### Texte fourni
Un revers pour les séparatistes catalans
Le Tribunal constitutionnel espagnol a mis entre parenthèses le référendum d'indépendance dont la région autonome de Catalogne prévoyait prochainement la tenue. La veille, les parlementaires avaient adopté au Parlement régional une loi censée ouvrir la voie à un référendum, dont la date avait été arrêtée au 1er octobre. Les commentateurs se demandent si les indépendantistes poursuivent une cause juste, mais en choisissant la mauvaise stratégie.
Un référendum est un instrument démocratique
Que peut-il y avoir d'antidémocratique à faire voter le peuple, se demande le quotidien séparatiste El Punt Avui :
«Hier, le chef du gouvernement espagnol a répété l'idée déjà abondamment relayée par les médias paraissant à Madrid, ou diffusant la vision des choses dans la perspective de Madrid. Qu'est-ce qu'il n'a pas fallu entendre : 'atteinte à la démocratie', 'autoritarisme', 'décision venant d'en haut', 'au bord de l'abîme' ou encore 'fin de la cohabitation pacifique'. Autant de lieux communs et d'exagérations auxquelles personne vivant en Catalogne ne peut prêter crédit. ... Il semblerait que l'Espagne soit un pays dans lequel les décisions parlementaires et les élections portent préjudice à la démocratie.»

### Section des données
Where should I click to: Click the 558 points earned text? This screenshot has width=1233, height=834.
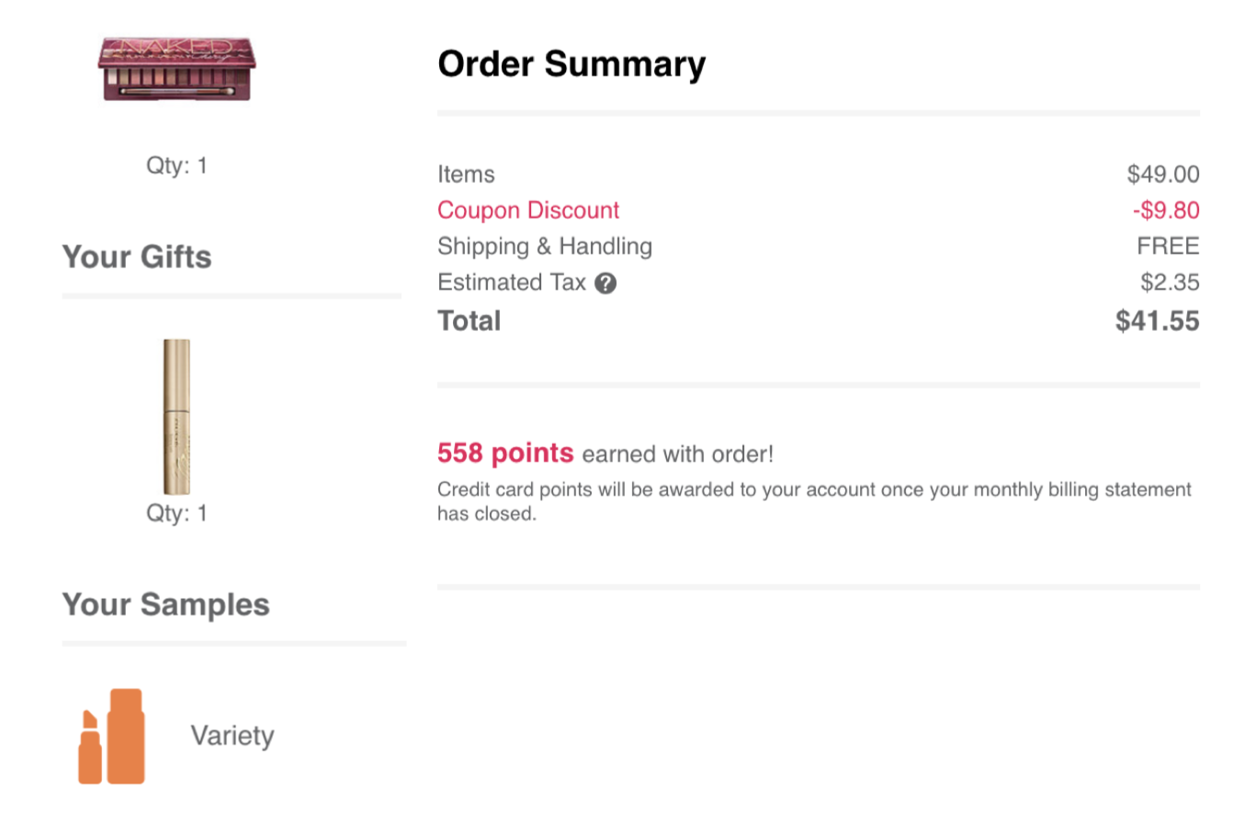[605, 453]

...

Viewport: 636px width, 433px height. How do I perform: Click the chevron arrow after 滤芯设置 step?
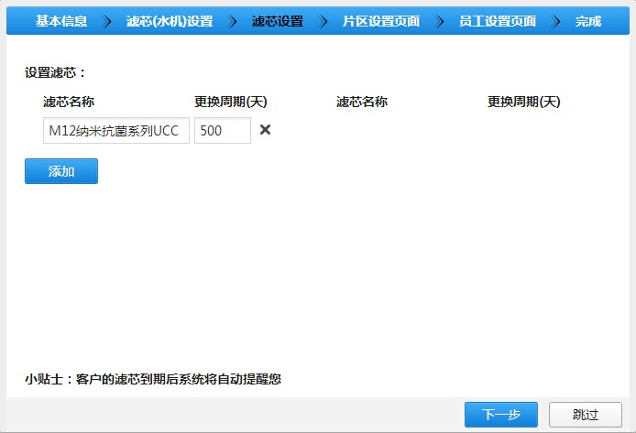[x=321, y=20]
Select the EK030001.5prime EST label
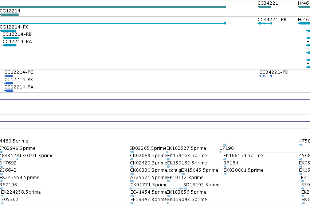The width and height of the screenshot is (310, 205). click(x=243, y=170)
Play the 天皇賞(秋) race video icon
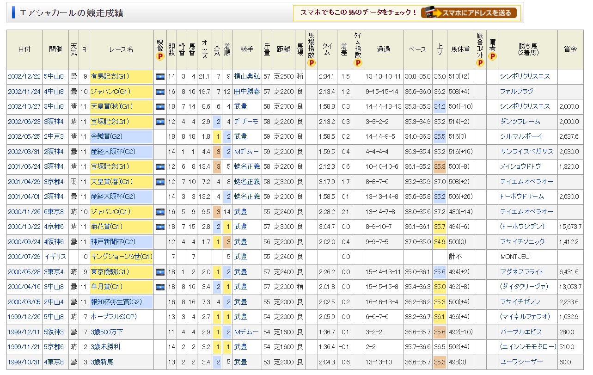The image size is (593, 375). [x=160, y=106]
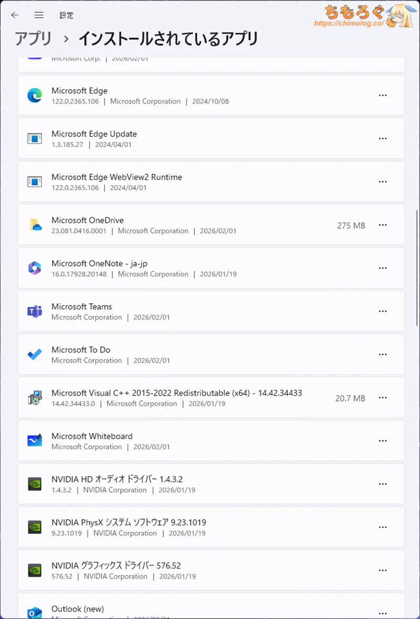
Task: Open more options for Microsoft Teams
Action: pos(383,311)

...

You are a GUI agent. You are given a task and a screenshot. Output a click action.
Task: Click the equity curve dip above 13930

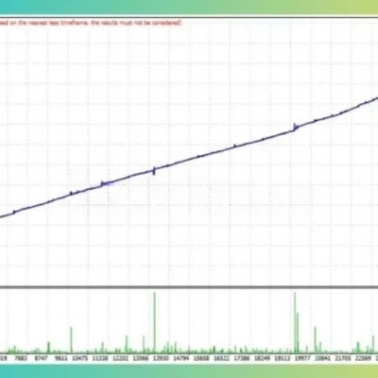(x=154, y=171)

### Exercice écrit 1
Selon le texte sur le référendum catalan, à quelle date le référendum avait-il été fixé ?
### Exercice écrit 2
Prolongez le texte sur le référendum catalan après sa dernière phrase.

### Bonne réponse 1
Au 1er octobre.

### Bonne réponse 2
Les Catalans ne choisissent pas le bon mode opératoire
Helsingin Sanomat estime que le vote au Parlement catalan a suivi une procédure déplorable :
«La manière dont a été adoptée la décision sur la tenue du référendum le 1er octobre en dit long sur l'état actuel lamentable du front pour l'indépendance au Parlement régional. Cette procédure est un mauvais présage pour l'éventuel avenir de la Catalogne en tant qu'Etat indépendant européen. … Les décisions sur le référendum prises mercredi soir ont court-circuité les auditions habituelles. C'est le petit parti radical CUP qui a permis d'obtenir la majorité, les partis de centre droit favorables à l'indépendance n'ayant pas atteint la majorité aux élections de 2015. Les Catalans obtiendront peut-être leur indépendance, mais ils s'y prennent mal.»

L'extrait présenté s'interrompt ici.